Look through the listing below and write out exactly the lines from the line with "Given: Choose size 11.5" to the line with "Given: Switch to the config.c editor tab", both included, and no others.
────────────────────────────────────────
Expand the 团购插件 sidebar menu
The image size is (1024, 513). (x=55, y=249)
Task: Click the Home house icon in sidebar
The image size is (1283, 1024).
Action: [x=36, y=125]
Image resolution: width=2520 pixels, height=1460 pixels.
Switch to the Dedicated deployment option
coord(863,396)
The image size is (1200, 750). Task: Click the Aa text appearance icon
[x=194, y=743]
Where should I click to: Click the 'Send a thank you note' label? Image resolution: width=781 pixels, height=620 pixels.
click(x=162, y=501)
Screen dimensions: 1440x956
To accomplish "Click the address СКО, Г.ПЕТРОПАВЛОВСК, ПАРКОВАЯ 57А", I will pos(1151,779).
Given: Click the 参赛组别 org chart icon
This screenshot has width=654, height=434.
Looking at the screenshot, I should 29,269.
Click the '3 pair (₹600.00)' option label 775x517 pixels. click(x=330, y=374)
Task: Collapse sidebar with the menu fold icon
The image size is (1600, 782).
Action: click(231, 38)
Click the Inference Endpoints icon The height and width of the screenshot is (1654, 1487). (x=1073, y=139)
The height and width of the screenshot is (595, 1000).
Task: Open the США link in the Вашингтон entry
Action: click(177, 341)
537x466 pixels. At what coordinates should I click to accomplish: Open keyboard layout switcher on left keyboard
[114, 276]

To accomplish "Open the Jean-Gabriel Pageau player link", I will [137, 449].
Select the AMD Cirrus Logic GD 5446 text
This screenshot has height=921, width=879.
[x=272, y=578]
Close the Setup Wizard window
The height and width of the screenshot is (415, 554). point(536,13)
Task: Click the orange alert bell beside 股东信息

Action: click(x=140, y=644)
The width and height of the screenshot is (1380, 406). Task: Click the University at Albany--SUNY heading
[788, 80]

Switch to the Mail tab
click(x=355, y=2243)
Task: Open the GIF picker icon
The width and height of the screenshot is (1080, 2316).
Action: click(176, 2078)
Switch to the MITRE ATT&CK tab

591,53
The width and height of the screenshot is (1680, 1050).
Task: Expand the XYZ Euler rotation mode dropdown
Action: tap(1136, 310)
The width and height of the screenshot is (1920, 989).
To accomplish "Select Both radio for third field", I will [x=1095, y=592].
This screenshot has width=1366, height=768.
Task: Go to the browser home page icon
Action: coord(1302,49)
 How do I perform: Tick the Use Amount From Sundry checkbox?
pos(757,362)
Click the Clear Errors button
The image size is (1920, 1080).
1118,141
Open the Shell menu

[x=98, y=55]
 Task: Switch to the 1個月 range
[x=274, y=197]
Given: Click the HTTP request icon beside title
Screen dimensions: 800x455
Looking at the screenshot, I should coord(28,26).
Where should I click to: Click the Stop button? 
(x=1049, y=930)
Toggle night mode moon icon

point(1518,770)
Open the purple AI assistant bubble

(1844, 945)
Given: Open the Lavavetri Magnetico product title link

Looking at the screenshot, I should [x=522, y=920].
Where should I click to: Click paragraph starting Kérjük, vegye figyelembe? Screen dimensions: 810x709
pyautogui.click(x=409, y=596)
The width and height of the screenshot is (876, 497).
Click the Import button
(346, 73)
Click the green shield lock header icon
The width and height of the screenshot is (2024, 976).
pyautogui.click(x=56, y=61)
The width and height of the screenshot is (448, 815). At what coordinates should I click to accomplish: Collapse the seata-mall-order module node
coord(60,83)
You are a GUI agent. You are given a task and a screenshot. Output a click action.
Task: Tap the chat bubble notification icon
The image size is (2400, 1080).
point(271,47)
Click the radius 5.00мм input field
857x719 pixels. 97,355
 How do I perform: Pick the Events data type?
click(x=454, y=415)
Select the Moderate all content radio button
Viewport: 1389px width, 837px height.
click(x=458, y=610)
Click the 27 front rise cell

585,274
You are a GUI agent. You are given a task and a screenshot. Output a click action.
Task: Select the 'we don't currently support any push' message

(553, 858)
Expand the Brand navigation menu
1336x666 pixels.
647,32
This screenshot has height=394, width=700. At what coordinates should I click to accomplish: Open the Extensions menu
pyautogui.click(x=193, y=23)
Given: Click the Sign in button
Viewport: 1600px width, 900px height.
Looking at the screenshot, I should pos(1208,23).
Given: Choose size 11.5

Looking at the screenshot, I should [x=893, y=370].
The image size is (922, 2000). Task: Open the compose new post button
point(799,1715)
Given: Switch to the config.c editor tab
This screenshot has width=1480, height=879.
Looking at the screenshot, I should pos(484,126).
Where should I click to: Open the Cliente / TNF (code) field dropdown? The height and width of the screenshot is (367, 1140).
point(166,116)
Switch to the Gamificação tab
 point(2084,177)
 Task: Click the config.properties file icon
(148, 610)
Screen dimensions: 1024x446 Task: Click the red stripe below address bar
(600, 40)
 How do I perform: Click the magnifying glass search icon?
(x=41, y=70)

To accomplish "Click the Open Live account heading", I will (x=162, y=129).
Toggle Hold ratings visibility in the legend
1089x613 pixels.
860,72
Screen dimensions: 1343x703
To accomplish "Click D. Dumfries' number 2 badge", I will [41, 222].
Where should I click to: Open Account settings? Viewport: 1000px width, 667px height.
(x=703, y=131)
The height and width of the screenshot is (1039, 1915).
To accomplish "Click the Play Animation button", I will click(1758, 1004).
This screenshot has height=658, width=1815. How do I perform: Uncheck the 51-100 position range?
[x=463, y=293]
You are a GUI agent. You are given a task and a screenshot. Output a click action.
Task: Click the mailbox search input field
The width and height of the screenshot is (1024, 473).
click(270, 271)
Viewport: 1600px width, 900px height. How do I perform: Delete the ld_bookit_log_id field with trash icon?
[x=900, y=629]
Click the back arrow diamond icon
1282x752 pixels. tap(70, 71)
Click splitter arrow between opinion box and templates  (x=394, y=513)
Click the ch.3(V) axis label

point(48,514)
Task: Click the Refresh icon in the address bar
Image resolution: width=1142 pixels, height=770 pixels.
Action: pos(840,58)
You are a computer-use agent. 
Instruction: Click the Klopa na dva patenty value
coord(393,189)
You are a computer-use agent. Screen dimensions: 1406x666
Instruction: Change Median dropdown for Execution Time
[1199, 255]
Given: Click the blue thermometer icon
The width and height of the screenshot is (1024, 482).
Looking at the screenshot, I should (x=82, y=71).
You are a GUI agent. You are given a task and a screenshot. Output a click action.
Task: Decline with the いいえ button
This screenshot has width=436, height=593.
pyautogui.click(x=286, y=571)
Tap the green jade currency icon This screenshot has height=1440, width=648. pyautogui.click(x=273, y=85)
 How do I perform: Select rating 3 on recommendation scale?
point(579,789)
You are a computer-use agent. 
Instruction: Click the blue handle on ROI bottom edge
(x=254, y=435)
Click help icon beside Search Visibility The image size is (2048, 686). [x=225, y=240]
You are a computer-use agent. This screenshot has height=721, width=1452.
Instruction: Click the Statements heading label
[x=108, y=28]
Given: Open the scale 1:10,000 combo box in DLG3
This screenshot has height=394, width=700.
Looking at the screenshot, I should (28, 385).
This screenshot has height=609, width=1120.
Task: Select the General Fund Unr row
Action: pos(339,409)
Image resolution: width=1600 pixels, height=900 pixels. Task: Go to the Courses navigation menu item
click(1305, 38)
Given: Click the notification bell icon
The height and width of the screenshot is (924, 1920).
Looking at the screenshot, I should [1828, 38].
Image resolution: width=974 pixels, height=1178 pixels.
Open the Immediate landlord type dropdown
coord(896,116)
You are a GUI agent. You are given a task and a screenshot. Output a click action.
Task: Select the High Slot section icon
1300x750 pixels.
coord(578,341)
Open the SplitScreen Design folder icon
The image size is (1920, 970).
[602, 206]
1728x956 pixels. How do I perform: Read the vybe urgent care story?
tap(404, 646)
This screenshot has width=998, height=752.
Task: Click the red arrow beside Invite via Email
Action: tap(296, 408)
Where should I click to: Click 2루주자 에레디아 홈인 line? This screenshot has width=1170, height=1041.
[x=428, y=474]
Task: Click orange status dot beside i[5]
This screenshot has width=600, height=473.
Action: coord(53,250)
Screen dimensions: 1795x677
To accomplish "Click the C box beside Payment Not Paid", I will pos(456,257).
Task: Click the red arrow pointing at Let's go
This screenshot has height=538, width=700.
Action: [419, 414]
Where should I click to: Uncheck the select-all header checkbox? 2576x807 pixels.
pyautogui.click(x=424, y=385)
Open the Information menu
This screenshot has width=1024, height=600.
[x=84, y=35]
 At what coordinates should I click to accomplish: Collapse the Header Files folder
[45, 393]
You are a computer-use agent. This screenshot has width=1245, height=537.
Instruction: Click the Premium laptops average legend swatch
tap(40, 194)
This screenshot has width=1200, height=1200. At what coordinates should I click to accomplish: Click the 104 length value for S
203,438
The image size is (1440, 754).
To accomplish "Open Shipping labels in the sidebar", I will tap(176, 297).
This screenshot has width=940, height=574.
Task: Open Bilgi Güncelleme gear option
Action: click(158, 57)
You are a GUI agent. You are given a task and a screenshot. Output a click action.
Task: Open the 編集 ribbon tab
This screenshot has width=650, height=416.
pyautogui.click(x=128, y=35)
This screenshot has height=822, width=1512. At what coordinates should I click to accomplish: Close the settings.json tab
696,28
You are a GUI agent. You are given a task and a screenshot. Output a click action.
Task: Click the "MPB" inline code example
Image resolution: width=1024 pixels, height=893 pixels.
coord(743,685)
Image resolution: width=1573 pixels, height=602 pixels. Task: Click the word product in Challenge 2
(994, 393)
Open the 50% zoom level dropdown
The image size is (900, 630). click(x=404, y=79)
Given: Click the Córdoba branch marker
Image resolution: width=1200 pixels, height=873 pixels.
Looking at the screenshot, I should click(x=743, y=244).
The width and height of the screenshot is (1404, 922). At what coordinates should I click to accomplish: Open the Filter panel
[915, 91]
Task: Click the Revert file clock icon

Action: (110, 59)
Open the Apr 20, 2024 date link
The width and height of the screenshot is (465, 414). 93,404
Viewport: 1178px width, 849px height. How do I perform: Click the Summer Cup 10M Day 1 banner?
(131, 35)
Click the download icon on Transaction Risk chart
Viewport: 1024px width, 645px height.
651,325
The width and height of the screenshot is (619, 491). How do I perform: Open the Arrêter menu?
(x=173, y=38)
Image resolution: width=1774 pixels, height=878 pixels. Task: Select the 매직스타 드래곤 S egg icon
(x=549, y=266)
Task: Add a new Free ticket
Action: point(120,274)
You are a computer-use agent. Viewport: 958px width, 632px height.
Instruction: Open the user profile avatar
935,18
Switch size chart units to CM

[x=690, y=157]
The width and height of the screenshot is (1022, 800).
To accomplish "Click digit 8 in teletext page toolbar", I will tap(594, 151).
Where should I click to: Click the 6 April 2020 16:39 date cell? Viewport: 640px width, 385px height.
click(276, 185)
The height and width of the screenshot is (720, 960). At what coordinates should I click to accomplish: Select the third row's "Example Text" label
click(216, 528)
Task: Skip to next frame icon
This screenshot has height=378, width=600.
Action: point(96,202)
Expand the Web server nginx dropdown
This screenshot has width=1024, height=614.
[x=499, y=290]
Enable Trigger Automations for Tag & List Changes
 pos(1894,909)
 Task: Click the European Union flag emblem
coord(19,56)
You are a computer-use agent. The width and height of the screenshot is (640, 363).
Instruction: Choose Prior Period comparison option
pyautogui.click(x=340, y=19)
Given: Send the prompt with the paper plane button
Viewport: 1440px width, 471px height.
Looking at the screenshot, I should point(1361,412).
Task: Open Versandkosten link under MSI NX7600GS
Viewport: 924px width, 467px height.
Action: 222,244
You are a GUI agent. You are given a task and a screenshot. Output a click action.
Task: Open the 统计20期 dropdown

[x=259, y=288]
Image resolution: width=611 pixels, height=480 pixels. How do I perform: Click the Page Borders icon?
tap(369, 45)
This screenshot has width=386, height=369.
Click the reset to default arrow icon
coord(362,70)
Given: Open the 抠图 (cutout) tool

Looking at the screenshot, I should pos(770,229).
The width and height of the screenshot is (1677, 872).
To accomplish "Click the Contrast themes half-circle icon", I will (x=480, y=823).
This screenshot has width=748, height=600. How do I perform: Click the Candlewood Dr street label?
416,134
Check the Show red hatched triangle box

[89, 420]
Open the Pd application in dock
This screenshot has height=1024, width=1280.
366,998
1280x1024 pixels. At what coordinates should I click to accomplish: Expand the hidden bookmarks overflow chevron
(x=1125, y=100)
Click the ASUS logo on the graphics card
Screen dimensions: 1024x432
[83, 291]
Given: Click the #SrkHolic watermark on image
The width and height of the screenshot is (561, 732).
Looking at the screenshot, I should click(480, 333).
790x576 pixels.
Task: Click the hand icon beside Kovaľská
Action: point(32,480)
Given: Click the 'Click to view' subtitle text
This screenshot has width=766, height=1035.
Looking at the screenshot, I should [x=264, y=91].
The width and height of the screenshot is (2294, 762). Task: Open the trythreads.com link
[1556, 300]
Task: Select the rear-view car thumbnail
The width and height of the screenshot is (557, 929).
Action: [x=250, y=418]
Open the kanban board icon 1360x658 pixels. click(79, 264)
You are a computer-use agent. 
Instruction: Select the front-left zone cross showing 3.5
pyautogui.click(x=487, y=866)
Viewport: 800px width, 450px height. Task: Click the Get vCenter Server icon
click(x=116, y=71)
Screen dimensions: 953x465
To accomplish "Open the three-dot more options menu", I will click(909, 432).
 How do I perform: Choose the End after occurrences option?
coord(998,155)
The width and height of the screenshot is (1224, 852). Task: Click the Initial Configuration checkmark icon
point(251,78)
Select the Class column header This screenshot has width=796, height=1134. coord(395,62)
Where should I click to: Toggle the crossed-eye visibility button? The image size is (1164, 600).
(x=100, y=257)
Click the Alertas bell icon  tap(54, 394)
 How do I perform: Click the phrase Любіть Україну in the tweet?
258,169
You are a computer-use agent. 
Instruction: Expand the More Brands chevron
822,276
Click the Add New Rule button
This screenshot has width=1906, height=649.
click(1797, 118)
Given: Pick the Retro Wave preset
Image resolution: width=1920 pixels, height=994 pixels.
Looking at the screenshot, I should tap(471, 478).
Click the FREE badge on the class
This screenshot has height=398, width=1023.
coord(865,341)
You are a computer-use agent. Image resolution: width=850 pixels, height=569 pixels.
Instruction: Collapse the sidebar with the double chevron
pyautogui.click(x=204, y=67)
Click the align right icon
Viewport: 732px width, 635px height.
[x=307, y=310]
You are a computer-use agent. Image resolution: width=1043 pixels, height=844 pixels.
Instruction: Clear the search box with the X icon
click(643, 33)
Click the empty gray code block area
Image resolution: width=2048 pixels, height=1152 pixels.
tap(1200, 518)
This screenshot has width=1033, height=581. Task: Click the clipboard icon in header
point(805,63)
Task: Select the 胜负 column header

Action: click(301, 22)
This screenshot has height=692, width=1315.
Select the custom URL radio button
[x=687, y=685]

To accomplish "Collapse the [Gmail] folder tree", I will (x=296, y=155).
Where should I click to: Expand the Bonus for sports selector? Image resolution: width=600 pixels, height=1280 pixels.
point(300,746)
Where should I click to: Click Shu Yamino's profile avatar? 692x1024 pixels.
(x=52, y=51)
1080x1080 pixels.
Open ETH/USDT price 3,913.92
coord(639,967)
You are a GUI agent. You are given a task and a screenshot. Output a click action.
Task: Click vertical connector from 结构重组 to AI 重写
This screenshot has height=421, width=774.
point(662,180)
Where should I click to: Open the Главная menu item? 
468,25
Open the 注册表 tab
────────────────────────────────────────
PROBLEM SOLUTION.
Given: Choose size 11.5

Looking at the screenshot, I should [x=893, y=370].
The image size is (922, 2000). Task: Open the compose new post button
point(799,1715)
Given: Switch to the config.c editor tab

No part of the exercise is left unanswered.